I am removing the dragging front fender this time and will stay with the BMX bars and goose-neck for now. Maybe I will re-discover the motorized bicycle fork. My main desire is to return to manufacturing as I have much to offer with 50 yrs experience. The Cherokee job developer lady said, "Face it, You are 77 and nobody will hire you. Market yourself as a contractor." She has a valid point. I have a retirement income from 36 yrs. as a research tech at Phillips Pet. R&D as well as SS and being 1/32 Cherokee, have IHS health care and meds (for now) and as a minority, they get a discount on payroll tax. I don't need medical, sick leave, vacation, profit sharing, etc. If they get slack or I don't fit, I can walk with no hard feelings. I suspect once I have saved or made them thousands as I have done the other places I worked, they will want to keep me.
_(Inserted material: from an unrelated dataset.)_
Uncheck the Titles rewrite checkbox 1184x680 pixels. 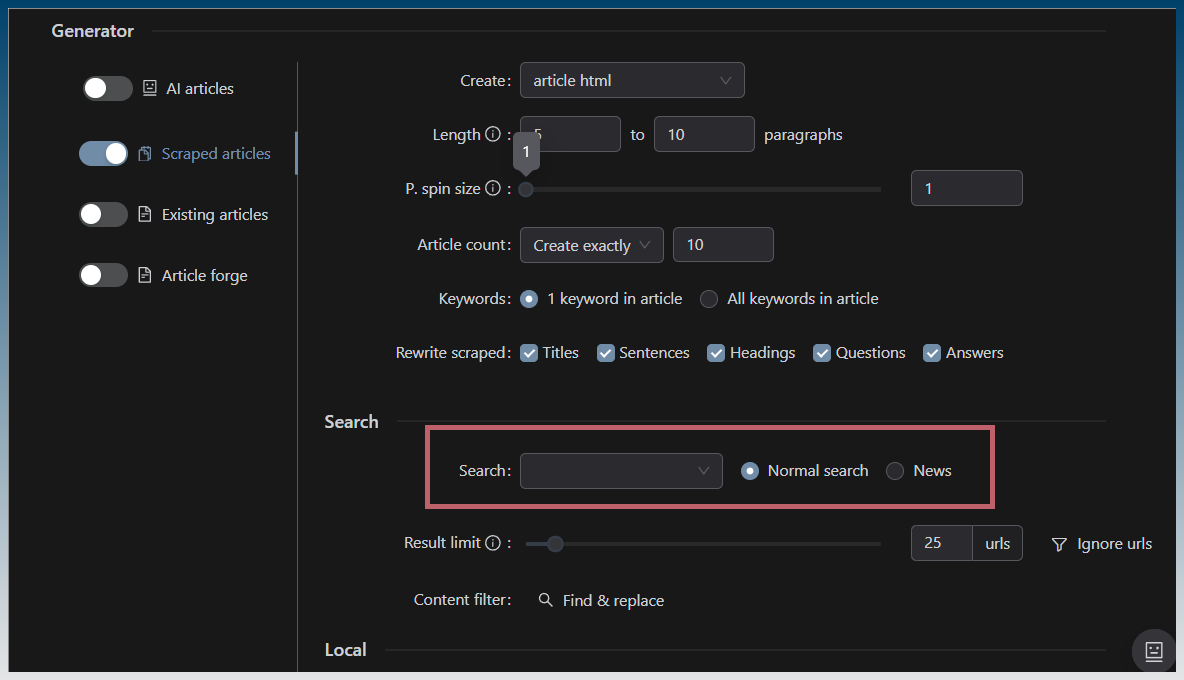tap(529, 353)
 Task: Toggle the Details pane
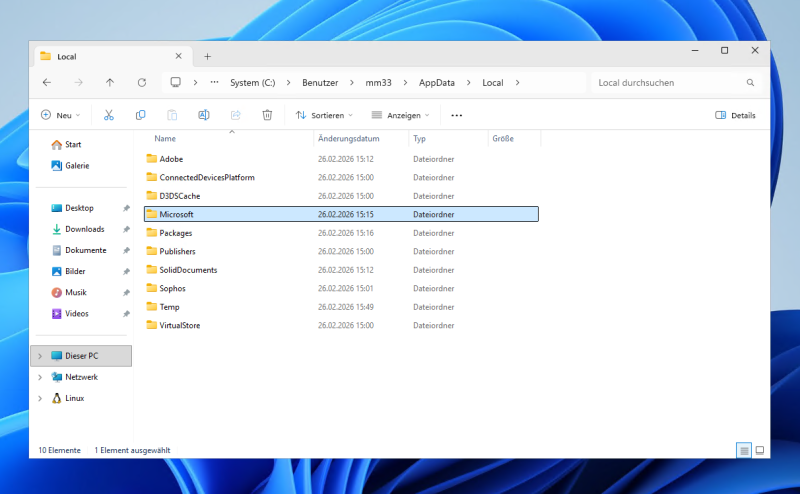coord(735,115)
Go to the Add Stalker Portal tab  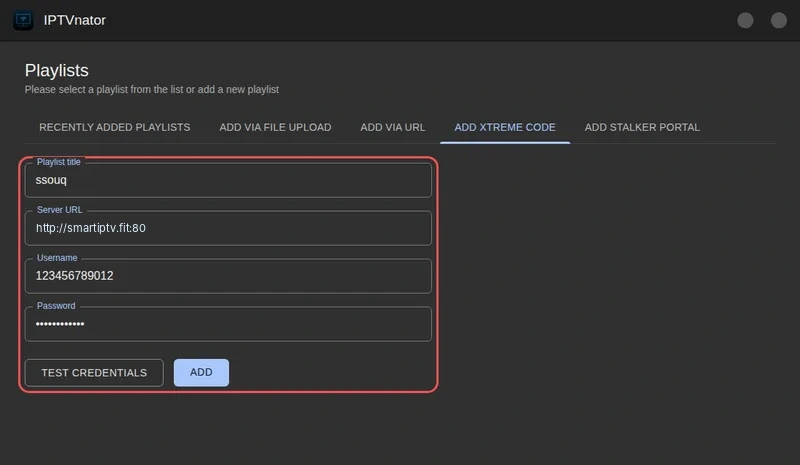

I was instrumental in winning the Malcolm Baldrige award of Excellence for Mesa Prod. in Tulsa where I was Maint Supervisor for 50 men for 10 yrs. I was actually the whole maint. dept. They went from 8.5 M to 20.7 M in the time I was there partly due to my inventions and machines I designed and built and re-designs of many of their anodes and products, I am damned good at what I do.
Hi trackfodder.

You've done very well throughout your life. Maybe you can advertise yourself as an independent contractor.

Orrr, you could do like I did. When I retired @ 55, I volunteered for the State for a couple months, then they hired me. I've been working for the government 9 years now.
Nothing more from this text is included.